Source document:

Mirages can be categorized as "inferior" (meaning lower), "superior" (meaning higher) and "Fata Morgana", one kind of superior mirage consisting of a series of unusually elaborate, vertically-stacked images, which form one rapidly-changing mirage.
Once the ray reaches the viewer’s eye, the visual cortex interprets it as if it traces back along a perfectly straight "line of sight". This line is however at a tangent to the path the ray takes at the point it reaches the eye. The result is that an "inferior image" of the sky above appears on the ground. The viewer may incorrectly interpret this sight as water which is reflecting the sky, which is, to the brain, a more reasonable and common occurrence.
In the case where the air near the ground is cooler than that higher up, the light rays curve downward, producing a "superior image".
The "resting" state of the Earth's atmosphere has a vertical gradient of about -1° Celsius per 100 metres of altitude. (The value is negative because it gets colder as altitude increases.) For a mirage to happen, the temperature gradient has to be much greater than that. According to Minnaert, the magnitude of the gradient needs to be at least 2°C per meter, and the mirage does not get strong until the magnitude reaches 4º or 5°C per meter. These conditions do occur when there is strong heating at ground level, for example when the sun has been shining on sand or asphalt and an inferior image is commonly generated because of this.
The model given above explains the cause of the inferior mirage, called "inferior" because the image seen is under the real object. The real object is the (blue) sky or any distant object in that direction, meaning we see a bright bluish patch on the ground in the distance. For exhausted travelers in the desert it appears as a lake of water. On tarmac roads it may seem that water or even oil has been spilled. This is called a "desert mirage" or "highway mirage". Note that both sand and tarmac can become very hot when exposed to the sun, easily being more than 10°C hotter than the air one meter above, enough to cause the mirage.

Given information:
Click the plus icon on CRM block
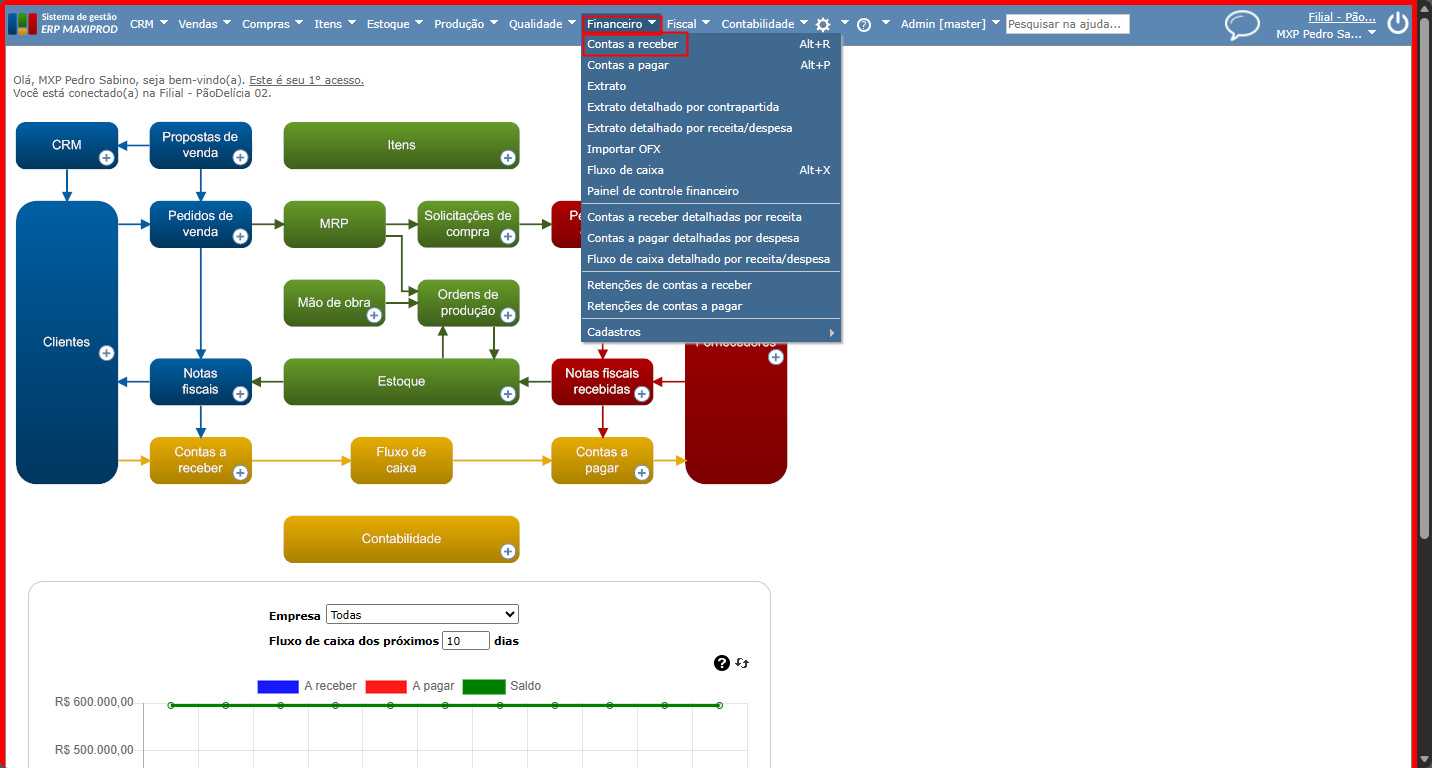 [x=106, y=158]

Problem description:
Turn the paragraph of the mirage text that begins 'The "resting" state of the Earth's atmosphere' into a short bulleted list that keeps its main facts. The listing has no connection to the mirage text.

The output:
- In its resting state, the Earth's atmosphere cools by about 1°C per 100 meters of altitude, so the gradient is about -1°C per 100 meters.
- A mirage needs a much steeper gradient. According to Minnaert, it must be at least 2°C per meter, and the mirage becomes strong only at 4 to 5°C per meter.
- Strong heating at ground level creates these conditions, for example when the sun has been shining on sand or asphalt. Such heating commonly produces an inferior image.